La sociedad chilena es políticamente infantil y víctima de su pensamiento dicotómico. A partir de los años ’60 del siglo pasado y hasta la fecha, esto ha sido utilizado por capitalistas y marxistas, en sus distintas variantes, para dividir a la ciudadanía y avanzar hacia sus fines comunes. El Foro Económico Mundial, proclamó el “Gran Reinicio” en la Cumbre de Davos de mayo de 2020; ¿acaso a nadie le sorprende que un club de magnates impulse la reestructuración de las reglas de funcionamiento del planeta sobre bases comunistas?
En el ámbito local, el proceso constituyente y los sucesivos escándalos que lo han rodeado, han sido el distractor perfecto frente a los abusos del estado bajo la excusa de la pandemia de Covid-19, que son promovidos –prácticamente sin disonancia y al igual que en todo el orbe- por una férrea asociación entre políticos, medios de comunicación y supuestos expertos científicos, financiados todos por el gran capital.
Con todo, según datos proporcionados por la Universidad de Oxford (https://ourworldindata.org/covid-stringency-index), Chile está entre los países más represores del mundo a este respecto, incluso por sobre varias dictaduras marxistas y teocracias. En esta línea, por estos días se aprobó la inoculación de niños de 6 años en adelante con el suero de la empresa Sinovac, a la vez que la Pontificia Universidad Católica busca “voluntarios” a partir de los 3 años de edad para experimentar en ellos para esa misma compañía del Partido Comunista Chino.
Consideremos, además, que gran parte de los políticos chilenos –entre ellos los convencionales constituyentes y algunos candidatos presidenciales- han sido elegidos en procesos fraudulentos, en que el Servicio Electoral ha permitido la intervención de los resultados de la misma forma que ocurrió por años en Venezuela y ahora incluso en los EE. UU.; negándose a investigarlos o siquiera a transparentar la información relevante. Así las cosas, no llama la atención que “prohombres” de todas las tendencias omitan criticar el sistema eleccionario nacional, que les ha permitido acceder a una inmerecida cuota de poder y dinero de todos nosotros. Algunos, con una ingenuidad incomprensible, llaman a redoblar esfuerzos en vigilar las mesas de sufragio, cuando el problema no está y nunca ha estado allí, sino en el traspaso de la información consolidada de cada local de votación, vía telemática y mediante una empresa multinacional del Big Data, al órgano central.
La verdad es que –para ser justos, no sólo en Chile- la democracia occidental, cooptada por las megacorporaciones internacionales, se cae a pedazos y está dejando ver la realidad, como un gigantesco holograma al que le comienza a fallar la fuente de poder. Corresponde, entonces, a nosotros decidir si contribuiremos a sostener a este edificio en ruinas o levantar uno nuevo, que se proyecte hacia el futuro y resguarde nuestros valores inmanentes por el bien de las futuras generaciones.

_ _ _ _ _ _ _

§ TRABAJO REQUERIDO:
1. Por favor, explica en una a tres oraciones por qué el fragmento considera ingenuo llamar a redoblar esfuerzos en vigilar las mesas de sufragio.
2. ¿Dónde y cuándo proclamó el Foro Económico Mundial el "Gran Reinicio", según el fragmento?
Los datos que siguen provienen de otra fuente.

§ INFORMACIÓN REGISTRADA:
_ _ _ _ _ _ _

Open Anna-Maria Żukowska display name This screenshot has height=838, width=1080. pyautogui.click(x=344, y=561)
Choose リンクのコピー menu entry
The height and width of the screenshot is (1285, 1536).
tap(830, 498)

_ _ _ _ _ _ _

§ RESULTADOS OBTENIDOS:
1. Según el fragmento, el problema no está ni ha estado nunca en las mesas de sufragio. Lo sitúa en el traspaso de la información consolidada de cada local de votación al órgano central, que se hace por vía telemática y mediante una empresa multinacional del Big Data.

2. En la Cumbre de Davos de mayo de 2020.